Saturday, October 05, 2002
Baseball is in the air,
Baseball is in the air, bringing the conjoined promises of injury and liability. A few years ago i went to an A’s game and sat about 10 rows in, just past third base. Foul balls were blowing past us with unsettling regularity. Three times the balls sliced the air at the level of my delicate nose, smashed under the seats behind us and caromed like a rabid mole for several moments. The two gradeschool girls sitting behind us would scream each time this would happen, jumping up on their seats and clutching their ankles and knees and each other. When the ball stopped they’d reach down and pick it up with dainty unblistered fingers, somewhat fearfully, as if afraid it would start moving of its own accord. They picked up three regulation balls that way. I had tried to grab one of those balls, a line drive foul off Ricky Henderson. I had no glove, but felt manly and strong as a consequence of my exposure to professional athletics and fermented refreshments. The ball was flying straight and true and i put up my left hand to grab it. I watched my fingers snap back as the ball smote them, uinimpeded by my efforts to catch it or even slow it down. My fingers just got pushd back perpendicular to the back of my hand, and then they snapped forward again, battered but incredulous. It didn’t start to sting for about an inning, and didn’t stop for about a week. Those damn girls took that one home too.

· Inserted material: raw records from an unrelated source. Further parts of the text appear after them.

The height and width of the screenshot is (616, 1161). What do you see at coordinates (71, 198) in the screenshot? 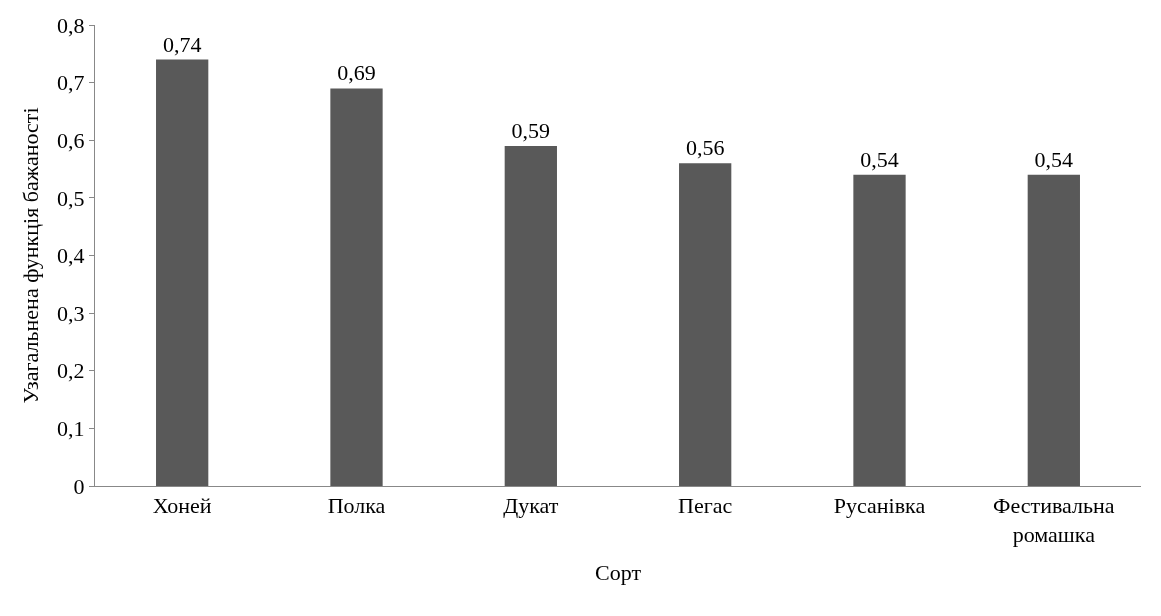
I see `y-tick-label: 0,5` at bounding box center [71, 198].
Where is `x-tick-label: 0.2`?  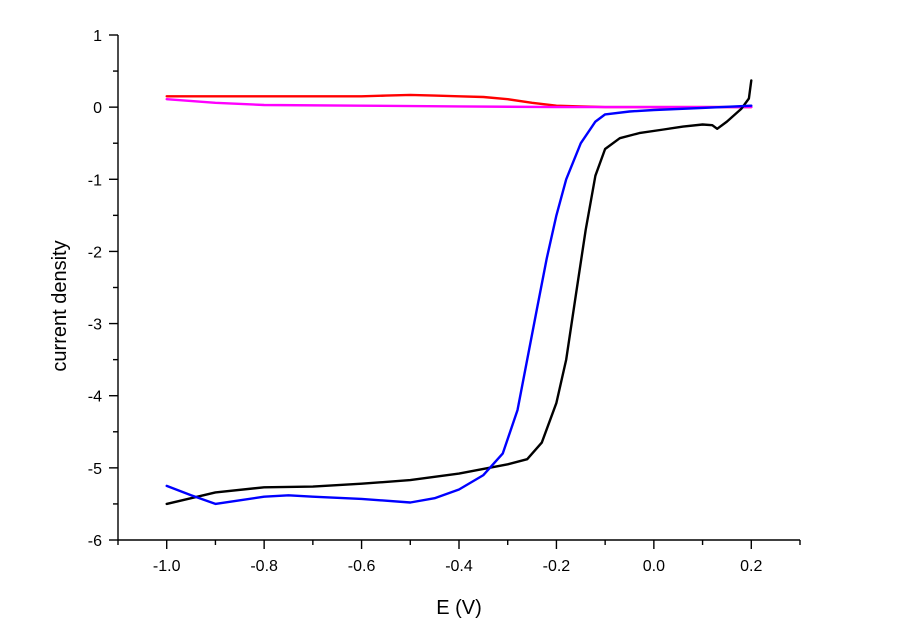 x-tick-label: 0.2 is located at coordinates (751, 566).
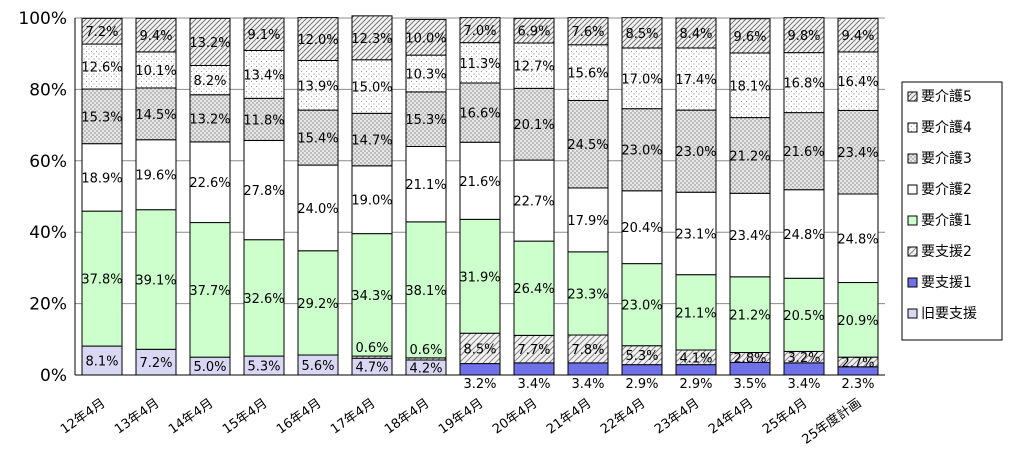 This screenshot has width=1010, height=452. I want to click on data-label: 24.8%, so click(858, 240).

Ballparks often play ‘charge’ on the organ to get the crowd worked up. Even when the game is exciting, there’s usually not a lot going on. Brief periods of frantic activity are interspersed among much longer periods of quiescence. So they play ‘charge’ and the whole crowd, in theory, wakes up and remembers that they’re at a very exciting and important sporting event and they order their team to charge, bellowing it, screaming it, usually thrice, a big noise - and I just realized that it makes no sense at all, no one is charging at anything, everybody is hollering and the players are still just standing there, waiting for play to resume, neither charging nor being charged… why are we telling them to do something they patently won’t ever be doing? “Charge” is not working for me; it’s time to retire it. Ideas for replacements?